2025 12 03

GCP – No metadata? No problem, with AI and Dataplex Universal Catalog

If you’ve ever opened a dataset in BigQuery only to find columns with generic names like col1, col2, and value_x, you know the tax that poor documentation can put on analytics. At the heart of this issue is the schema — the blueprint of how your data is structured, named, and related. But when schemas are inconsistent, cryptic, or poorly documented, they create a knowledge gap that slows down discovery, governance, and trust.

This is the reality of “metadata debt.” A column named cust_id might mean “customer identifier” in one dataset and “customs record ID” in another. Multiply this ambiguity across hundreds of tables and thousands of columns, and you have a problem that plagues even the most modern data stacks.

For data engineers, analysts, and governance teams, the challenge of inadequate metadata is familiar:

Manual documentation doesn’t scale. Even with a dedicated data steward, keeping table and column descriptions up to date is a losing battle.
Context is scattered. Some details live in team wikis, others in spreadsheets, and some only in the minds of engineers who have since moved on.
Governance gets bottlenecked. Without clear definitions, policy enforcement and data classification become guesswork.

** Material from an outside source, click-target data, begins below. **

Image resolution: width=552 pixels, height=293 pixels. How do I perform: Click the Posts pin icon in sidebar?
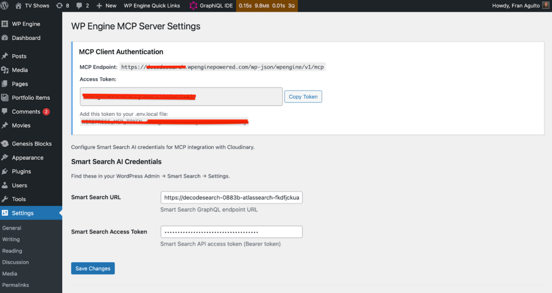tap(5, 56)
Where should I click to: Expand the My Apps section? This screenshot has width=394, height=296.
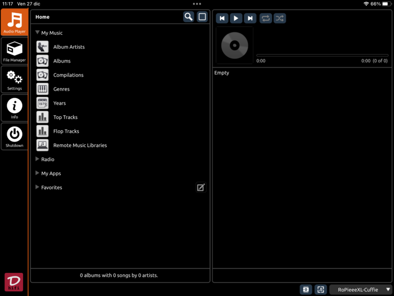pyautogui.click(x=37, y=173)
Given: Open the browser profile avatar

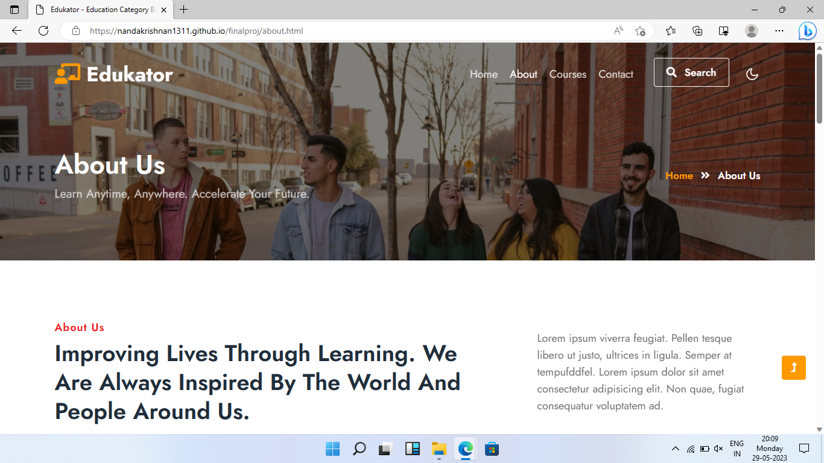Looking at the screenshot, I should click(x=752, y=30).
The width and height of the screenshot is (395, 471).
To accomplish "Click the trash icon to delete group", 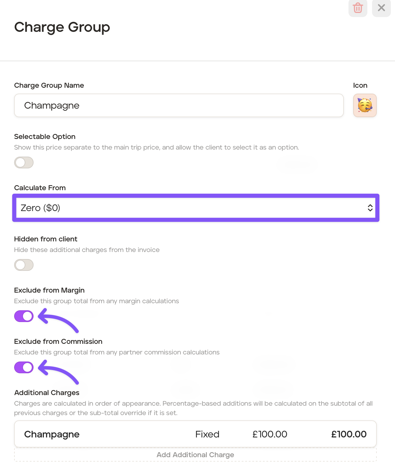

And now, with the rise of AI agents in analytics workflows, a poorly documented schema isn’t just an inconvenience — it’s a blocker. Simply put, an AI agent can’t query a column it doesn’t understand.

Automation enters the picture

But while AI may suffer from this problem, it can also help fix it, with automated metadata generation, a new capability in the Google Data Cloud that is now generally available. By analyzing profile data (think: data types, value distributions, patterns) alongside schema context, an AI system can draft human-readable descriptions for tables and columns — instantly.

Here’s what that means in practice:

A table named sales_fact_2025 might get a generated description like:“Contains transactional sales data for 2025, including product IDs, regions, quantities, and revenue.”
A column named qty might be described as:“Number of units sold in each transaction.”

It’s not just about filling in blanks. It’s about creating consistent, searchable, and understandable documentation that’s ready the moment a dataset lands in your environment.

The power of BigQuery + Dataplex

In a Google Cloud environment, you can use Dataplex Universal Catalog to automate metadata creation for your BigQuery datasets, right where you work:

Profiling in Dataplex gathers statistics about your BigQuery tables.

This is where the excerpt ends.